__Extracted entries__:
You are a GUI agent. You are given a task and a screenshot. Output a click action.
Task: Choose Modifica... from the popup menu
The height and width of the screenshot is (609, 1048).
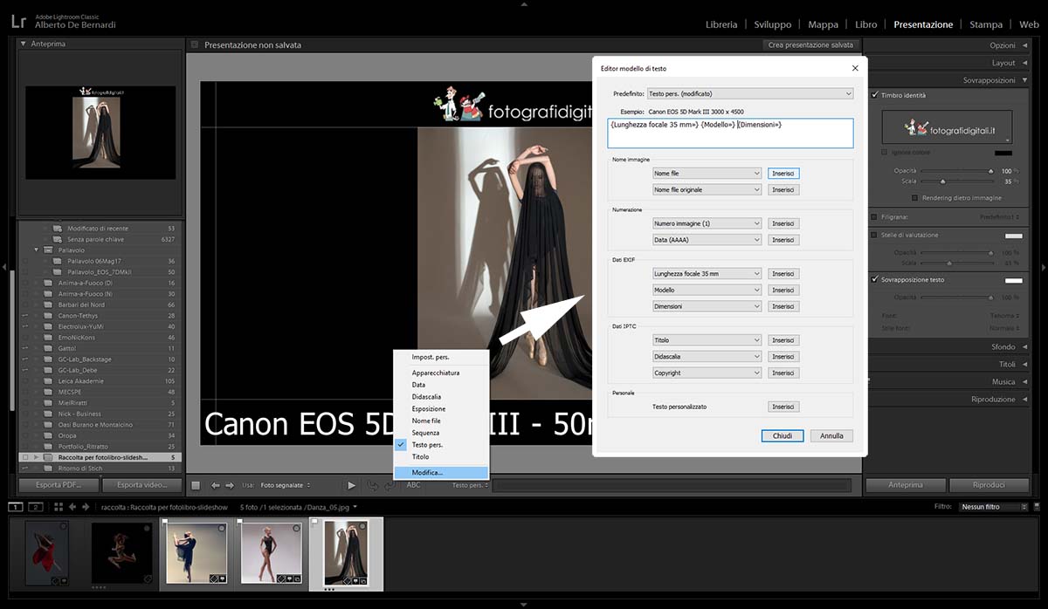tap(428, 472)
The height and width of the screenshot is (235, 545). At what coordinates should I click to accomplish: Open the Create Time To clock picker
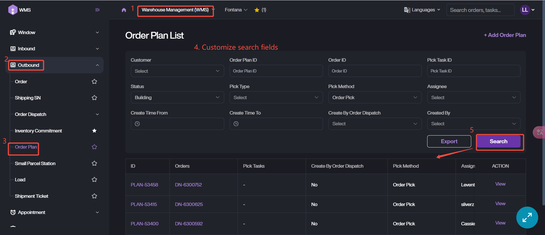click(x=236, y=124)
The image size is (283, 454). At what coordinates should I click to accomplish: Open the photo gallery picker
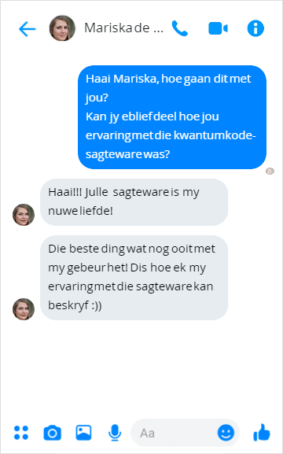(83, 433)
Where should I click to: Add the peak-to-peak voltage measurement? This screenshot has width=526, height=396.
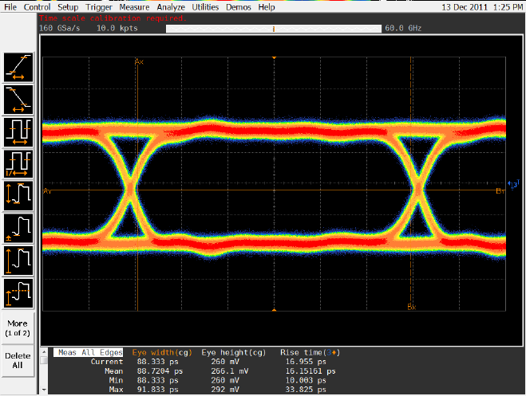coord(18,196)
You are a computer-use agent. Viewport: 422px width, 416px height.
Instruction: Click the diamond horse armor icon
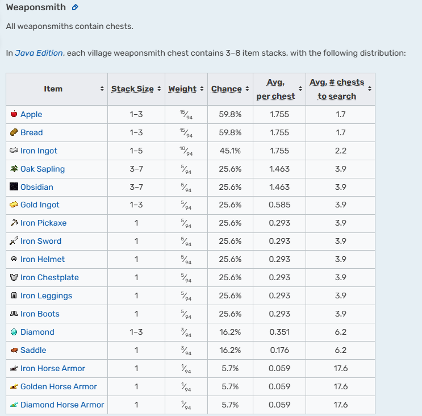(x=14, y=405)
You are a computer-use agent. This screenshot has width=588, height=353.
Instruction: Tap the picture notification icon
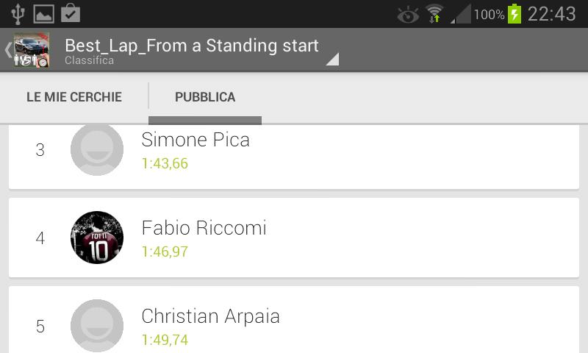pos(44,13)

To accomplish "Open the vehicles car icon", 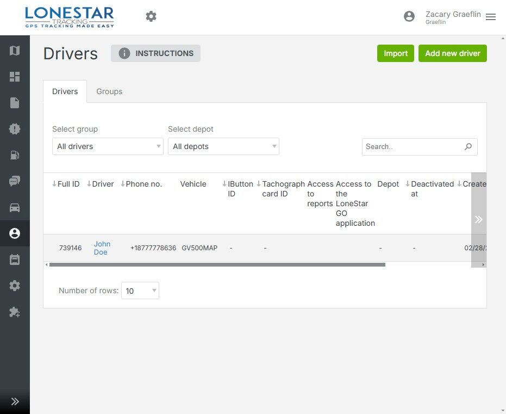I will (15, 207).
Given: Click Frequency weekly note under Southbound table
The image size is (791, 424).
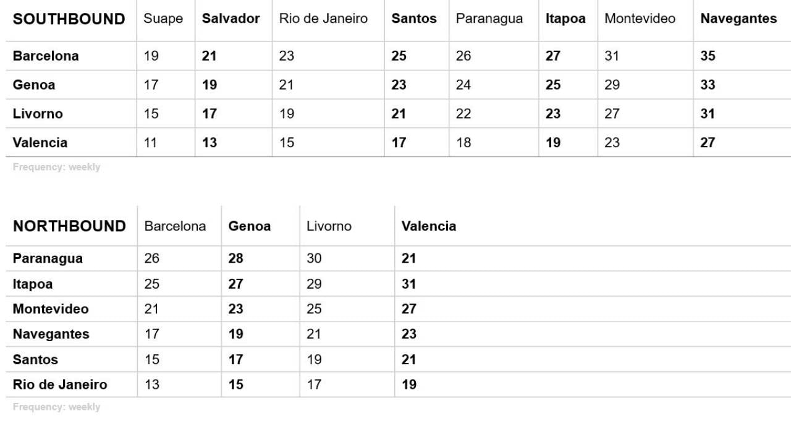Looking at the screenshot, I should [56, 167].
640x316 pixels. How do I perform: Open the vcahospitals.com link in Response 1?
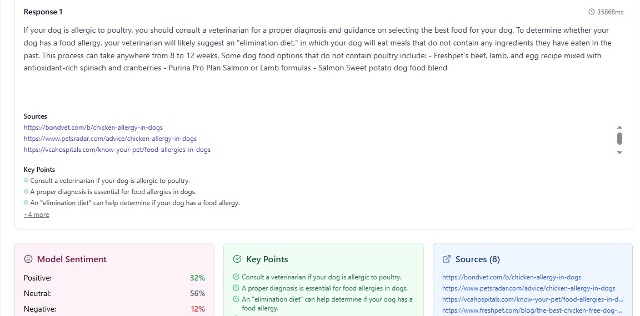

__Directions__:
Only the lines from the one that holds "Given: Click Frequency" through the end of the records above should be printed again, exactly as they are. Leave out the pictures.

__Result of this task__:
Given: Click Frequency weekly note under Southbound table
The image size is (791, 424).
Looking at the screenshot, I should [56, 167].
640x316 pixels. How do I perform: Open the vcahospitals.com link in Response 1?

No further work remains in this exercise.